= Extract to read =
[Start of section]

The FDA today announced a series of steps to increase the supply of critically needed cancer drugs and build on President Obama’s Executive Order to help prevent future drug shortages. In response to the critical shortage of the cancer drug Doxil (doxorubicin hydrochloride liposome injection; Janssen Biotech) and rapidly declining supplies of methotrexate, the FDA took proactive steps needed to increase available supply for patients in the U.S.
For Doxil, there will be temporary importation of a replacement drug, Lipodox (doxorubicin hydrochloride liposome injection; Sun Global Pharma), which is expected to end the shortage and fully meet patient needs in the coming weeks. For methotrexate, in addition to already announced actions, the Agency has approved a new manufacturer of preservative-free formulation of methotrexate that is expected to further bolster supply and help avert a shortage of this lifesaving medicine. FDA expedited review of the application to help address this potential shortage.
Under the FDA’s exercise of enforcement discretion the chemotherapeutic drug Lipodox will be imported as an alternative to Doxil. Doxil is used in multiple treatment regimens, including treatment of ovarian cancer after failure of platinum-based chemotherapy. The drug is also indicated for use in AIDS-related Kaposi’s sarcoma and multiple myeloma. The FDA anticipates that the incoming supply of Lipodox will be able to fully meet patient needs. Temporary importation of unapproved foreign drugs is considered in rare cases when there is a shortage of an approved drug that is critical to patients and the shortage cannot be resolved in a timely fashion with FDA-approved drugs.

[End of section]

(Extracted data entries)
[Start of section]

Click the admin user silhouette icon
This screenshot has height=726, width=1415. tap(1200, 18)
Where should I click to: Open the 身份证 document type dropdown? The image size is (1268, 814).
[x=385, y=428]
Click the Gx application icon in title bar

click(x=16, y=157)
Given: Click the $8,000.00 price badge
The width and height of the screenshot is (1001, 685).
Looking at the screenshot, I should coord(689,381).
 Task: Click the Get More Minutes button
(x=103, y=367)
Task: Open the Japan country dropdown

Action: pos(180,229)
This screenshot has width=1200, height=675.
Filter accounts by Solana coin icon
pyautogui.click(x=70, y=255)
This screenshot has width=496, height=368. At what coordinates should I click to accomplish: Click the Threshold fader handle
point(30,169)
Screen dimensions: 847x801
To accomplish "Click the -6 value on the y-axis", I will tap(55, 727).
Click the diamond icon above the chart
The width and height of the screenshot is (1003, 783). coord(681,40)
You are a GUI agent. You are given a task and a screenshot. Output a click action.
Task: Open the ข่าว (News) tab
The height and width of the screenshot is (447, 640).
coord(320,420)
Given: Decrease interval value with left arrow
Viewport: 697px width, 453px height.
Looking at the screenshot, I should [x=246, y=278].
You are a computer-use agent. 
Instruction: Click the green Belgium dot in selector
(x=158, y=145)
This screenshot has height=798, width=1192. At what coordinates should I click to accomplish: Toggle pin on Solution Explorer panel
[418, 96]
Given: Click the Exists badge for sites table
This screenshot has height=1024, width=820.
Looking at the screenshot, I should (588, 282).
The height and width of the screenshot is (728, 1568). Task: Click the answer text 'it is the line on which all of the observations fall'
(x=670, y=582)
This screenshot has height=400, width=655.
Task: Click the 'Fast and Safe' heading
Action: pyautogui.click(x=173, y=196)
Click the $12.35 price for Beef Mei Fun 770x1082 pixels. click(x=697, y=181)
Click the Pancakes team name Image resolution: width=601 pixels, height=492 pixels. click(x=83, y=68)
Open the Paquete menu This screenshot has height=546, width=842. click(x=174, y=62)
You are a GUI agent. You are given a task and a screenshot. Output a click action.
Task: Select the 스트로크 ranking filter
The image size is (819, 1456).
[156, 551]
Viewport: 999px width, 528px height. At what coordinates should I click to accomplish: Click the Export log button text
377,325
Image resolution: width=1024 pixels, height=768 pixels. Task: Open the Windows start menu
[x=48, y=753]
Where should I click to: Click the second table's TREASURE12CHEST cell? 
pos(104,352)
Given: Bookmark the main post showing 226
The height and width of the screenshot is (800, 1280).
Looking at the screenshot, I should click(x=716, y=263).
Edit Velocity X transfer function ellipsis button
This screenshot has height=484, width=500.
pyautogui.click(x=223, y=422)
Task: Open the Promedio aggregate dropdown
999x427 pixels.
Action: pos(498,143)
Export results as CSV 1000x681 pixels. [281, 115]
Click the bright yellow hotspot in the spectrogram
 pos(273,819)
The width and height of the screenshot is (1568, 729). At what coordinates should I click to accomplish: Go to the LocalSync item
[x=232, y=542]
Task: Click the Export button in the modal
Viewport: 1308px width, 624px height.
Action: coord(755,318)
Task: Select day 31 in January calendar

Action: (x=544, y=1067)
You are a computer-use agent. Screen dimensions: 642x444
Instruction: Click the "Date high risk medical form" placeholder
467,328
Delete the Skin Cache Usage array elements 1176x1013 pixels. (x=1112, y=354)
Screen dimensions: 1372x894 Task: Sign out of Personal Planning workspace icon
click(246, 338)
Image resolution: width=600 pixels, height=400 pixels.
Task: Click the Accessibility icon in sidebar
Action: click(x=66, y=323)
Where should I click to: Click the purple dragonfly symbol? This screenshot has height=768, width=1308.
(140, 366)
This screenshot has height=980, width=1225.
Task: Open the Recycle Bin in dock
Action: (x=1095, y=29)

[End of section]

= Your goal =
Reproduce the passage of the FDA announcement on cancer drug shortages between "Under the FDA’s" and "with FDA-approved drugs.", inclusive. These records have no connection to the text.

= Exercise response =
Under the FDA’s exercise of enforcement discretion the chemotherapeutic drug Lipodox will be imported as an alternative to Doxil. Doxil is used in multiple treatment regimens, including treatment of ovarian cancer after failure of platinum-based chemotherapy. The drug is also indicated for use in AIDS-related Kaposi’s sarcoma and multiple myeloma. The FDA anticipates that the incoming supply of Lipodox will be able to fully meet patient needs. Temporary importation of unapproved foreign drugs is considered in rare cases when there is a shortage of an approved drug that is critical to patients and the shortage cannot be resolved in a timely fashion with FDA-approved drugs.